Haji-Umrah
Soal Fasilitas Jamaah Haji Indonesia di Tanah Suci, Kemenag Dinilai Tak Transparan
Jakarta – Fasilitas hotel bagi Jemaah Haji Indonesia di Madinah, khususnya persoalan lokasi, dinilai masih terlalu jauh, meskipun telah berada di area lingkar (ring) satu di Masjidil Haram.
Hal itu disampaikan Wakil Ketua Komisi VIII DPR RI Iskan Qolba Lubis saat mengawasi pelaksanaan ibadah haji di Arab Saudi, Senin, 6 September 2016.
“Sejauh ini kondisi hotel di Madinah, sejumlah 115 buah yang disewa bagi jemaah haji terletak di ring satu, namun waktu yang sama di Makkah tidak banyak peningkatan, karena masih ada hotel dengan jarak mencapai 4.398 M. Jarak sejauh itu sudah pasti jemaah lansia sulit ke Mesjid,” jelas Iskan.
Menurut Iskan, Kementerian Agama (Kemenag) selama ini dinilai belum transparan menyangkut fasilitas bagi Jemaah Haji Indonesia di tanah suci. Sebab, selama ini Kemenag hanya menyampaikan data yang sangat normatif dan tidak substantif. Hal itu membuat Komisi VIII DPR RI kurang optimal dalam fungsi pengawasan.
“Data yang disampaikan hanya sekitar tahapan penyelenggaraan haji yang sebenarnya tidak terlalu dibutuhkan, namun pada waktu yang sama proses tender, pengelolaan APBN, dan dana masyarakat yang dikelola Kemenag seolah tertutup rapat,” papar Legislator PKS dari Daerah Pemilihan Sumatera Utara II ini.

----

■ Tugas yang Dikerjakan:
1) Menurut berita tentang fasilitas jemaah haji di atas, berapa jumlah hotel di Madinah yang disewa bagi jemaah haji?
2) Lanjutkan berita tentang fasilitas jemaah haji di atas, mulai setelah kalimat terakhirnya.

■ Data yang Disediakan:
----

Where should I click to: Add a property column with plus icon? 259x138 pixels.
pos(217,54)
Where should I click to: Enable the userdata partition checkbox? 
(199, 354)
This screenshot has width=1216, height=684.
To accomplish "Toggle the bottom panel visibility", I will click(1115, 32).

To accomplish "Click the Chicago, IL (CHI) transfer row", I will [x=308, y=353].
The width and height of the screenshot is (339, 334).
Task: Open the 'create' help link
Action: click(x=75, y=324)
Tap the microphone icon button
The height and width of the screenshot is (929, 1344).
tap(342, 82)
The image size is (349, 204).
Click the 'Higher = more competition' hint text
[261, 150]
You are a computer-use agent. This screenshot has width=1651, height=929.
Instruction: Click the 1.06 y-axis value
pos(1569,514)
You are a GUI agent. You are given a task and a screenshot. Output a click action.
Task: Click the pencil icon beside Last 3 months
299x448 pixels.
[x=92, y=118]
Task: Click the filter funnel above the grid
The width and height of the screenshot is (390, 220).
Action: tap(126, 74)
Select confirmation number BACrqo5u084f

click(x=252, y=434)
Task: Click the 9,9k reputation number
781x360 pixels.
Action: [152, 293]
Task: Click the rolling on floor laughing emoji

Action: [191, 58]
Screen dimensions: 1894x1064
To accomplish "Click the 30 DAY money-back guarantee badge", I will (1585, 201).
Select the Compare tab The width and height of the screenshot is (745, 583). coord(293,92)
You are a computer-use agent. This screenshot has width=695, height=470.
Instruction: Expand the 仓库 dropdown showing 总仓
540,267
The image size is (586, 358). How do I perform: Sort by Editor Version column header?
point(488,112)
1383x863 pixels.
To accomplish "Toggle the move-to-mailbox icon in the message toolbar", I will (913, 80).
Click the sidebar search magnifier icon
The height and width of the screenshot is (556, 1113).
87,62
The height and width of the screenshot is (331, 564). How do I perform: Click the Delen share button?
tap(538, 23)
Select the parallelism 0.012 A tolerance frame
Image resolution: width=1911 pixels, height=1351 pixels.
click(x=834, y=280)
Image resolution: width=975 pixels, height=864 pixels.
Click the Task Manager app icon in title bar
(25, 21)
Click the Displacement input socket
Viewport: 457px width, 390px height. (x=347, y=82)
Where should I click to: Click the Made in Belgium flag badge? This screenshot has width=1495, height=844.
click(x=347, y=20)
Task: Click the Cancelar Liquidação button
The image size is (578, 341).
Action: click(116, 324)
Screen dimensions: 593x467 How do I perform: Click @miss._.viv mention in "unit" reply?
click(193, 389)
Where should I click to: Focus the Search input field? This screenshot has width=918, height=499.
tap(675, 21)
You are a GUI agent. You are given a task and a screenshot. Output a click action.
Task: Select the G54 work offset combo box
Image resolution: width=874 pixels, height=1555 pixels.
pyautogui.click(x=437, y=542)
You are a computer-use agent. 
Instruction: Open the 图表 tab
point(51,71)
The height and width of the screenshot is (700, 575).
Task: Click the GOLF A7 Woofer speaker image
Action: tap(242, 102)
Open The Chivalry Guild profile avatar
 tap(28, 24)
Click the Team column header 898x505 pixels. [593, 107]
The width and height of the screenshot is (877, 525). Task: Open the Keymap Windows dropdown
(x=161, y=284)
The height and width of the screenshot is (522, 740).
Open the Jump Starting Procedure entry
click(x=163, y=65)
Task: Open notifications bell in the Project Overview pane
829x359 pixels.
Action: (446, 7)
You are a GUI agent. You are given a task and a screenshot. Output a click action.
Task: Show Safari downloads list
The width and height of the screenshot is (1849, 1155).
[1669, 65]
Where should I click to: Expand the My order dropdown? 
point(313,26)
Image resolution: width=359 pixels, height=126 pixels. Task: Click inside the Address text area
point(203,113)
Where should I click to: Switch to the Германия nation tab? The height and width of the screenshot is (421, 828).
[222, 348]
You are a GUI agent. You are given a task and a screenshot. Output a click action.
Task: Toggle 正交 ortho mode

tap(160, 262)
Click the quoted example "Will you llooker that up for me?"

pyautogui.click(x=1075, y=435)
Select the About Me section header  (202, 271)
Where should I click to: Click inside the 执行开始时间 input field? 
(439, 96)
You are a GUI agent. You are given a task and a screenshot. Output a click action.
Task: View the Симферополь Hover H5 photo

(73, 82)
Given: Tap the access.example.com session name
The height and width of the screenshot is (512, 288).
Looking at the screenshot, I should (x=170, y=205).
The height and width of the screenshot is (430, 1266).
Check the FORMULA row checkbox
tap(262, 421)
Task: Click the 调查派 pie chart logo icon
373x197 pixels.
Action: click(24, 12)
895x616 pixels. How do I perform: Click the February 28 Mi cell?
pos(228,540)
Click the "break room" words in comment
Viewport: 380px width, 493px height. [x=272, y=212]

----

■ Hasil Pengerjaan:
1) Ada 115 hotel.

2)
Belum idalnya fasilitas bagi Jemaah Haji Indonesia ini, menurut Iskan, semakin menguatkan upaya untuk memisahkan antara regulator dan operator dalam penyelenggaraan haji. Apalagi, menurut Iskan, Kemenag mengendalikan dana lebih dari Rp 50 triliun , namun tidak dikelola secara profesional, sehingga tidak bermanfaat secara optimal bagi Jemaah Haji Indonesia.
“Untuk petugas haji saja, tercatat saat ini di Makkah berjumlah 856 orang, PPIH Kemenag sebanyak 267 orang, PPIH Kemenkes berjumlah 162 orang. Belum lagi Temus Kemenag berjumlah 159 orang, Temus Kemenkes 159 orang, dan Temus Transportsi berjumlah 118 orang. Namun dengan jumlah sebanyak itu, terlihat layanan masih di bawah standar, padahal yang dibutuhkn tenaga lapangan dari mahasiswa dan mualimin, yang tinggal di sana, sehingga efektif dan efisien,” kata Iskan.
Belum maksimalnya pelayanan haji tersebut juga berlaku untuk fasilitas kesehatan. Hal itu sebagaimana tercatat di Kementerian Kesehatan bahwa sebanyak Jemaah Haji Indonesia yang meninggal sebanyak 70 (tujuh puluh) orang karena menderita sakit jantung.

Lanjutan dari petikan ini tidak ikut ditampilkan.